ASSIGNMENT =>
Can you reproduce the data beneath, keeping every line exact?

EXTRACTED ENTRIES =>

================

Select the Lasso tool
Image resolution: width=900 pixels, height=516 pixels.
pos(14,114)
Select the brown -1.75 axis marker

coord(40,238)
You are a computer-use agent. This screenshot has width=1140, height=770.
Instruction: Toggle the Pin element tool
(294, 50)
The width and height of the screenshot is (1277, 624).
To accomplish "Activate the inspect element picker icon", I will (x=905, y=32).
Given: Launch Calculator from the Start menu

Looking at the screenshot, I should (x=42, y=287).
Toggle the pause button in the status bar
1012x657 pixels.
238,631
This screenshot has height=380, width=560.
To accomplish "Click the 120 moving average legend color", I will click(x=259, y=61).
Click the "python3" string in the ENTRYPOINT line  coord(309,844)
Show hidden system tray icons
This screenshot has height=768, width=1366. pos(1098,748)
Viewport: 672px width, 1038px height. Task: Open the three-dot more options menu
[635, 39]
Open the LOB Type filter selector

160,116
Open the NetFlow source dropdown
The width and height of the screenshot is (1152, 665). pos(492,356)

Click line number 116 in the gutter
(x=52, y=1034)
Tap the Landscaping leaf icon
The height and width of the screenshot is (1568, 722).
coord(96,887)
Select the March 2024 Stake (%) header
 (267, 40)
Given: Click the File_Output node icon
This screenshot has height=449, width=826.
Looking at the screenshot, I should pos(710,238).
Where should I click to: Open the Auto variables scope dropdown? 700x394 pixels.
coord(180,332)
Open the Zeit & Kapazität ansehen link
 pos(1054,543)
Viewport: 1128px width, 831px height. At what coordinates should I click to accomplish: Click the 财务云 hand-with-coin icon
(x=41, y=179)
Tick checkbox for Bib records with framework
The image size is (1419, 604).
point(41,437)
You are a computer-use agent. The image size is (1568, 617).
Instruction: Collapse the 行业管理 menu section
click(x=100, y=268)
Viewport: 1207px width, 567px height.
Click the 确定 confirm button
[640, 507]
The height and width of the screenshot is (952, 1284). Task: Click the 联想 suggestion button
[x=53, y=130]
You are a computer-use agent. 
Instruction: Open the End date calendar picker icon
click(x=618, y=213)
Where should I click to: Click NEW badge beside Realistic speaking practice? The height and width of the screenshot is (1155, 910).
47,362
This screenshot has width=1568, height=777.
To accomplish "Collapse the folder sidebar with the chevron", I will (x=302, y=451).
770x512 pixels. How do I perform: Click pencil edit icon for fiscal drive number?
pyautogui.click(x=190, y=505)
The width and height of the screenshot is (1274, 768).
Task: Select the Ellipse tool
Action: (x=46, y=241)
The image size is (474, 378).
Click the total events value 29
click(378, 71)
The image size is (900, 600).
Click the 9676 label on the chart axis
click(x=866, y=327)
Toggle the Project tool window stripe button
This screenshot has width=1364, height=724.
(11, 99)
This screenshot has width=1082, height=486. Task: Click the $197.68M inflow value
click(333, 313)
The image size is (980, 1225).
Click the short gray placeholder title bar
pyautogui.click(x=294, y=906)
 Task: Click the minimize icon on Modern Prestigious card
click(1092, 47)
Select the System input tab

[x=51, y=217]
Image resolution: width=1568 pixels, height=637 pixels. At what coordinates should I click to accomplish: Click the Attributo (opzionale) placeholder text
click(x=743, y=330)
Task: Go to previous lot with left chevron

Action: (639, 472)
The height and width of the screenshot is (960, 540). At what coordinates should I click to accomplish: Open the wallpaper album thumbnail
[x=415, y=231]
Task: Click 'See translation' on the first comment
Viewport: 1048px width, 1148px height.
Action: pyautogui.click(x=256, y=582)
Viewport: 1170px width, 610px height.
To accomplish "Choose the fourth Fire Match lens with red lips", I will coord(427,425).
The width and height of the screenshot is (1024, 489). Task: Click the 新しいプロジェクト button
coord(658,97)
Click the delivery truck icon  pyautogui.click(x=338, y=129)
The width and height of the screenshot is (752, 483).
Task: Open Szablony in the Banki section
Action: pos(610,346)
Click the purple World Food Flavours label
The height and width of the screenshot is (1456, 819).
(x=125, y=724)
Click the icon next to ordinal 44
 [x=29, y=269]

================

OUTPUT FOR THIS EXERCISE =>
Select the Lasso tool
Image resolution: width=900 pixels, height=516 pixels.
pos(14,114)
Select the brown -1.75 axis marker

coord(40,238)
You are a computer-use agent. This screenshot has width=1140, height=770.
Instruction: Toggle the Pin element tool
(294, 50)
The width and height of the screenshot is (1277, 624).
To accomplish "Activate the inspect element picker icon", I will (x=905, y=32).
Given: Launch Calculator from the Start menu

Looking at the screenshot, I should (x=42, y=287).
Toggle the pause button in the status bar
1012x657 pixels.
238,631
This screenshot has height=380, width=560.
To accomplish "Click the 120 moving average legend color", I will click(x=259, y=61).
Click the "python3" string in the ENTRYPOINT line  coord(309,844)
Show hidden system tray icons
This screenshot has height=768, width=1366. pos(1098,748)
Viewport: 672px width, 1038px height. Task: Open the three-dot more options menu
[635, 39]
Open the LOB Type filter selector

160,116
Open the NetFlow source dropdown
The width and height of the screenshot is (1152, 665). pos(492,356)

Click line number 116 in the gutter
(x=52, y=1034)
Tap the Landscaping leaf icon
The height and width of the screenshot is (1568, 722).
coord(96,887)
Select the March 2024 Stake (%) header
 (267, 40)
Given: Click the File_Output node icon
This screenshot has height=449, width=826.
Looking at the screenshot, I should pos(710,238).
Where should I click to: Open the Auto variables scope dropdown? 700x394 pixels.
coord(180,332)
Open the Zeit & Kapazität ansehen link
 pos(1054,543)
Viewport: 1128px width, 831px height. At what coordinates should I click to accomplish: Click the 财务云 hand-with-coin icon
(x=41, y=179)
Tick checkbox for Bib records with framework
The image size is (1419, 604).
point(41,437)
You are a computer-use agent. The image size is (1568, 617).
Instruction: Collapse the 行业管理 menu section
click(x=100, y=268)
Viewport: 1207px width, 567px height.
Click the 确定 confirm button
[640, 507]
The height and width of the screenshot is (952, 1284). Task: Click the 联想 suggestion button
[x=53, y=130]
You are a computer-use agent. 
Instruction: Open the End date calendar picker icon
click(x=618, y=213)
Where should I click to: Click NEW badge beside Realistic speaking practice? The height and width of the screenshot is (1155, 910).
47,362
This screenshot has width=1568, height=777.
To accomplish "Collapse the folder sidebar with the chevron", I will (x=302, y=451).
770x512 pixels. How do I perform: Click pencil edit icon for fiscal drive number?
pyautogui.click(x=190, y=505)
The width and height of the screenshot is (1274, 768).
Task: Select the Ellipse tool
Action: (x=46, y=241)
The image size is (474, 378).
Click the total events value 29
click(378, 71)
The image size is (900, 600).
Click the 9676 label on the chart axis
click(x=866, y=327)
Toggle the Project tool window stripe button
This screenshot has width=1364, height=724.
(11, 99)
This screenshot has width=1082, height=486. Task: Click the $197.68M inflow value
click(333, 313)
The image size is (980, 1225).
Click the short gray placeholder title bar
pyautogui.click(x=294, y=906)
 Task: Click the minimize icon on Modern Prestigious card
click(1092, 47)
Select the System input tab

[x=51, y=217]
Image resolution: width=1568 pixels, height=637 pixels. At what coordinates should I click to accomplish: Click the Attributo (opzionale) placeholder text
click(x=743, y=330)
Task: Go to previous lot with left chevron

Action: (639, 472)
The height and width of the screenshot is (960, 540). At what coordinates should I click to accomplish: Open the wallpaper album thumbnail
[x=415, y=231]
Task: Click 'See translation' on the first comment
Viewport: 1048px width, 1148px height.
Action: pyautogui.click(x=256, y=582)
Viewport: 1170px width, 610px height.
To accomplish "Choose the fourth Fire Match lens with red lips", I will coord(427,425).
The width and height of the screenshot is (1024, 489). Task: Click the 新しいプロジェクト button
coord(658,97)
Click the delivery truck icon  pyautogui.click(x=338, y=129)
The width and height of the screenshot is (752, 483).
Task: Open Szablony in the Banki section
Action: pos(610,346)
Click the purple World Food Flavours label
The height and width of the screenshot is (1456, 819).
(x=125, y=724)
Click the icon next to ordinal 44
 [x=29, y=269]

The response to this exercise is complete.